See JOURNAL-1c 2026-05-27 W2a entry for full evidence.
</details>
## Definition of Done (C1C7 — see phase plan §3)
- [x] C1 — Secrets-repo split (Adversary-PASS 16:55Z; re-exercised cold on blank host at C4)
- [x] C2 — Cert in git (Adversary-PASS 16:55Z; re-exercised at C4)
- [x] C3 — All secrets in git, one exception = bootstrap age key (Adversary-PASS 16:55Z; keyFile-on-throwaway at W4)
- [ ] C4 — Genuine throwaway-VM live rebuild (Incus terraform-ci, only age key provisioned)
- [ ] C5 — Honest D8 (static byte-identical + live rebuild; "infeasible by design" removed)
- [ ] C6 — Resource fit + cleanup (cc-nix-test 6→4 GB, throwaway 4 GB, destroyed after; final sizing decided)
- [ ] C7 — Docs (install.md/secrets.md/architecture.md + main plan refs updated to new model)
## ⚠️ Operator override — do NOT destroy the FINAL throwaway VM (read before W5/W6 cleanup)
The operator (2026-05-27) will **repurpose the final W5/C4-C5 clean-room throwaway VM as the new
cc-nix-test** for a live real-traffic test. So: **KEEP that VM running after W5 PASSes — do NOT tear
it down in C6/W6.** Defer its teardown until the operator explicitly says otherwise. This overrides the
plan's "destroy the throwaway" for that one VM. (Adversary: please do not destroy your W5 VM on PASS.)

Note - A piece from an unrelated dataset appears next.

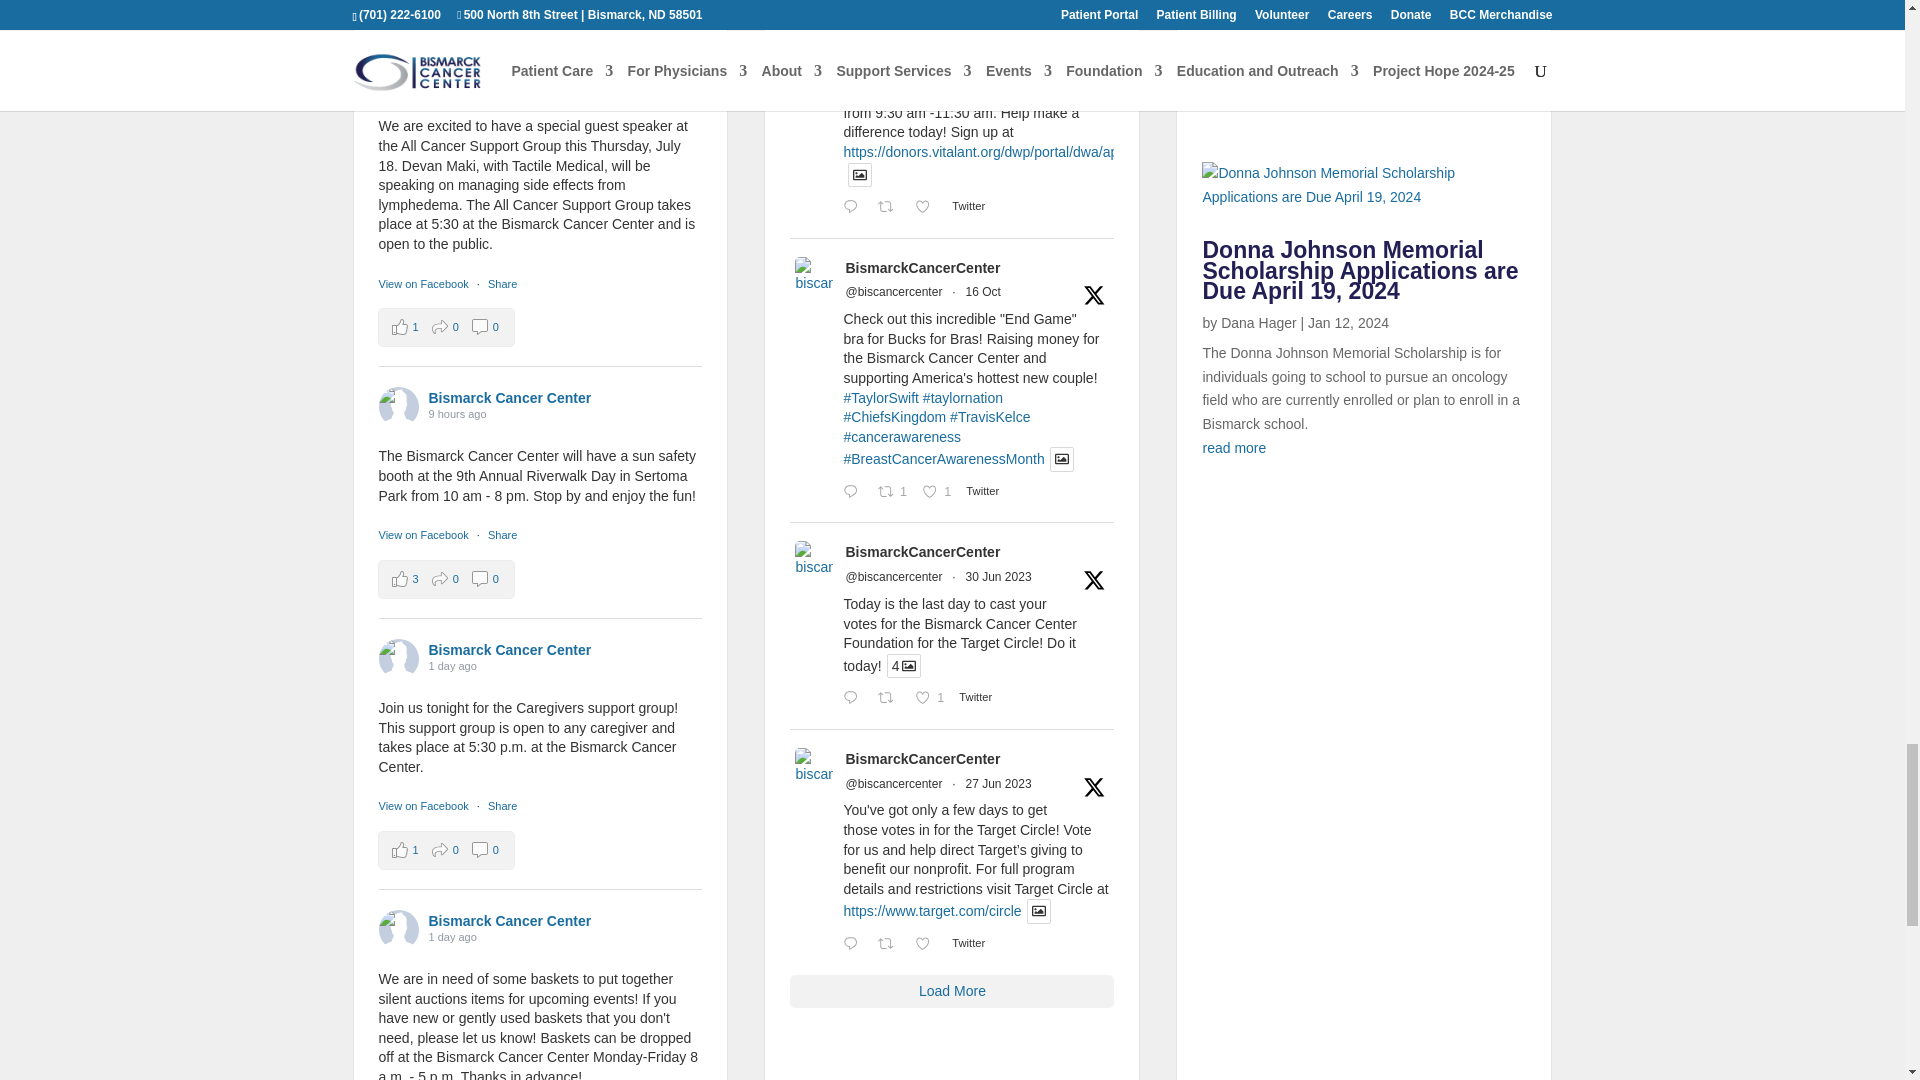 Image resolution: width=1920 pixels, height=1080 pixels. What do you see at coordinates (602, 6) in the screenshot?
I see `Bismarck Cancer Center` at bounding box center [602, 6].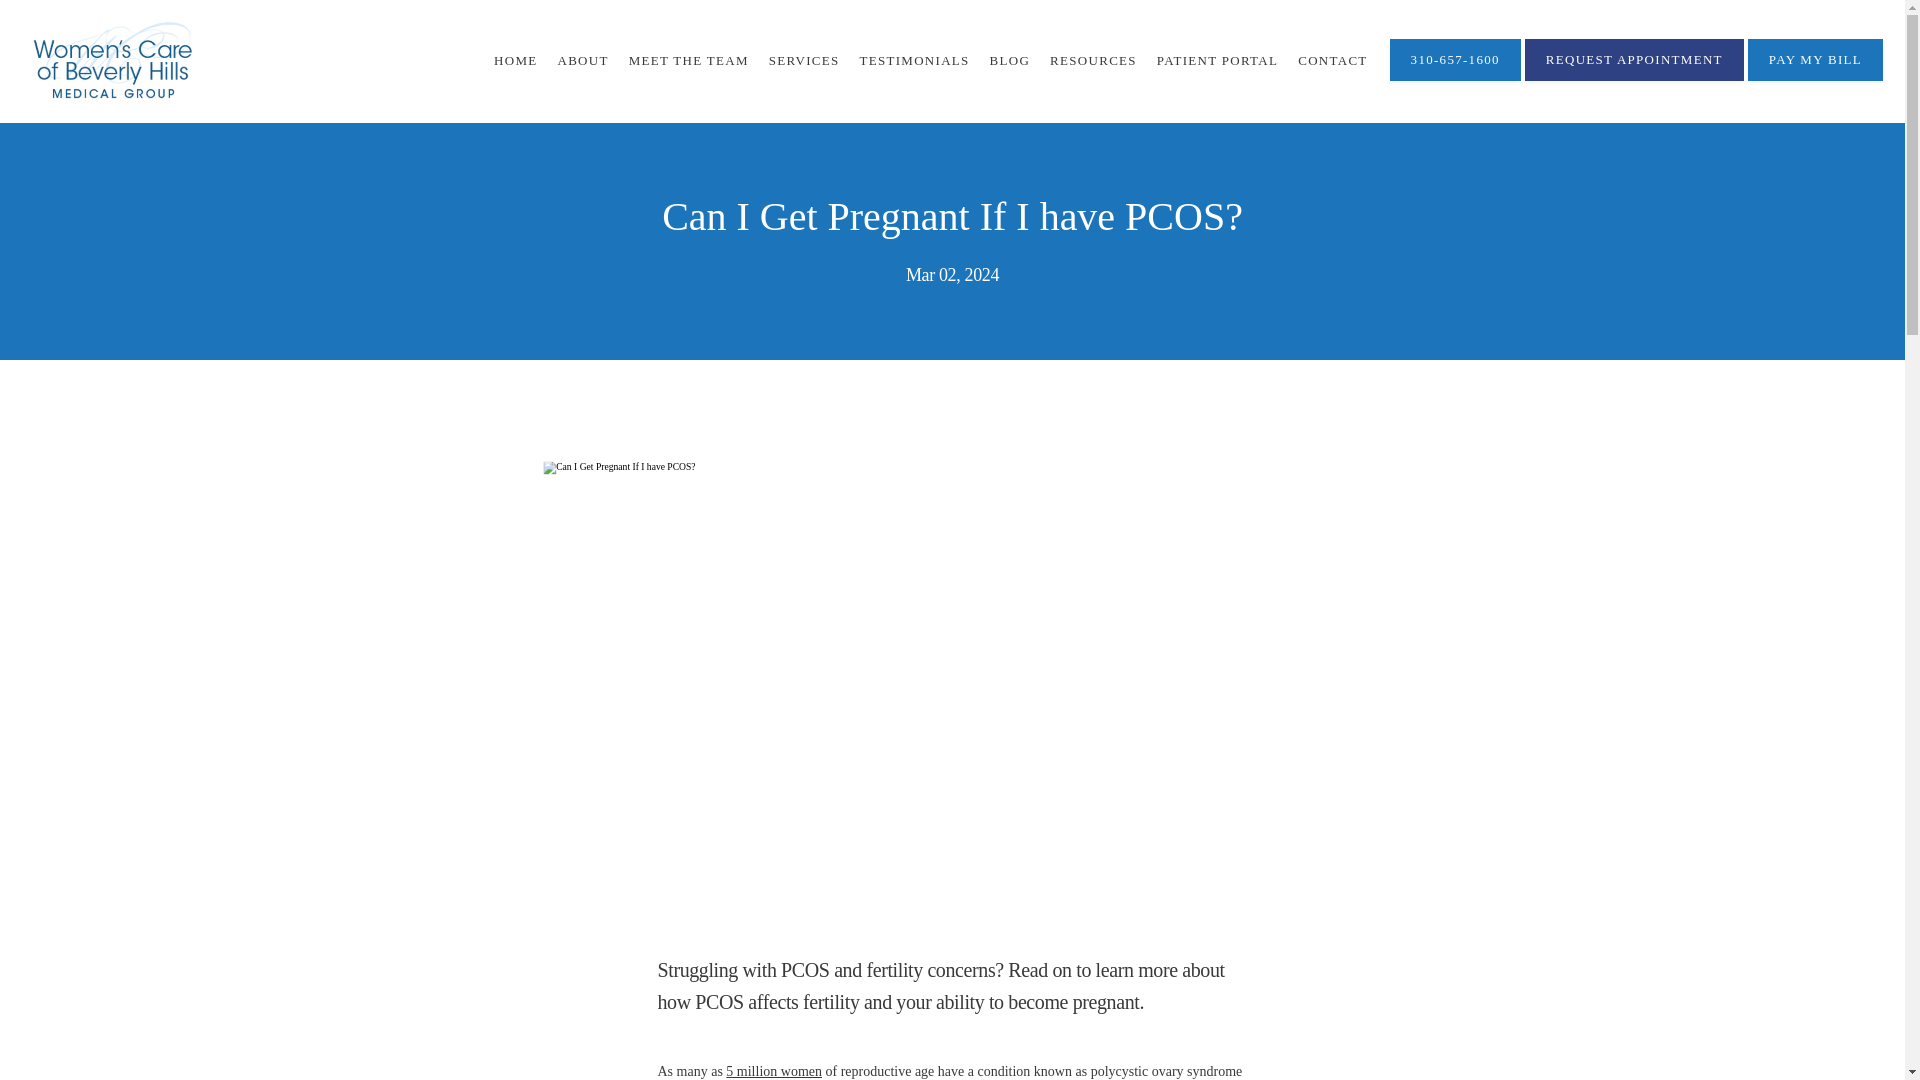 The height and width of the screenshot is (1080, 1920). What do you see at coordinates (1815, 79) in the screenshot?
I see `PAY MY BILL` at bounding box center [1815, 79].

This also settles C6 final sizing = **promote the rebuilt VM**. All other cleanup is normal (Builder's
first throwaway already destroyed). See DECISIONS.md Phase-1c.
### Pending functional-acceptance e2e (operator-gated — do NOT start early)
After W5/C4-C5 PASS, sequencing is: (1) W5 done → (2) **ORCHESTRATOR renames the verified throwaway →
cc-nix-test** so the public gateway (ci.commoninternet.net + `*.ci` via MagicDNS) routes to it, and
**SIGNALS** me → (3) THEN I run a genuine e2e: post `!testme` (as the bot) on ONE enrolled recipe
(fast, e.g. `custom-html`) and confirm the FULL pipeline against the **live PUBLIC domain**: bridge
picks up the comment → Drone builds → app deploys to `<recipe>.ci.commoninternet.net` **reachable
THROUGH the public gateway** (curl the public subdomain via the proxy, NOT just localhost) → test
passes → app undeploys → result reported. Record Drone run # + public-URL curl in JOURNAL-1c/STATUS-1c
as functional acceptance of D8/clean-room. **Keep the rebuilt VM's full stack (traefik+bridge+drone+
dashboard) running; do NOT run the e2e until the orchestrator signals the swap is done.**
## Blocked
(none)
## Notes
- Current secret layout: `secrets/secrets.yaml` (6 infra secrets), recipients = host age key
(ssh-to-age of cc-ci's ed25519 host key) + off-box master recovery key
(`/srv/cc-ci/.sops/master-age.txt`, sandbox-only). `.sops.yaml` at repo root.
- Wildcard cert currently out-of-band at `/var/lib/ci-certs/live/{fullchain.pem,privkey.pem}`
(operator-provided, LE, next renewal ~2026-08-24); proxy.nix reads it from there. 1c moves it
into sops-in-git, decrypted back to that path at activation.
- Sandbox host has NO sops/nix/age — sops ops run on cc-ci (has nix + host age key) or via the master
key with a sops binary fetched on cc-ci.
- cc-nix-test == the live cc-ci server (100.90.116.4); resizing it (W1) briefly stops it.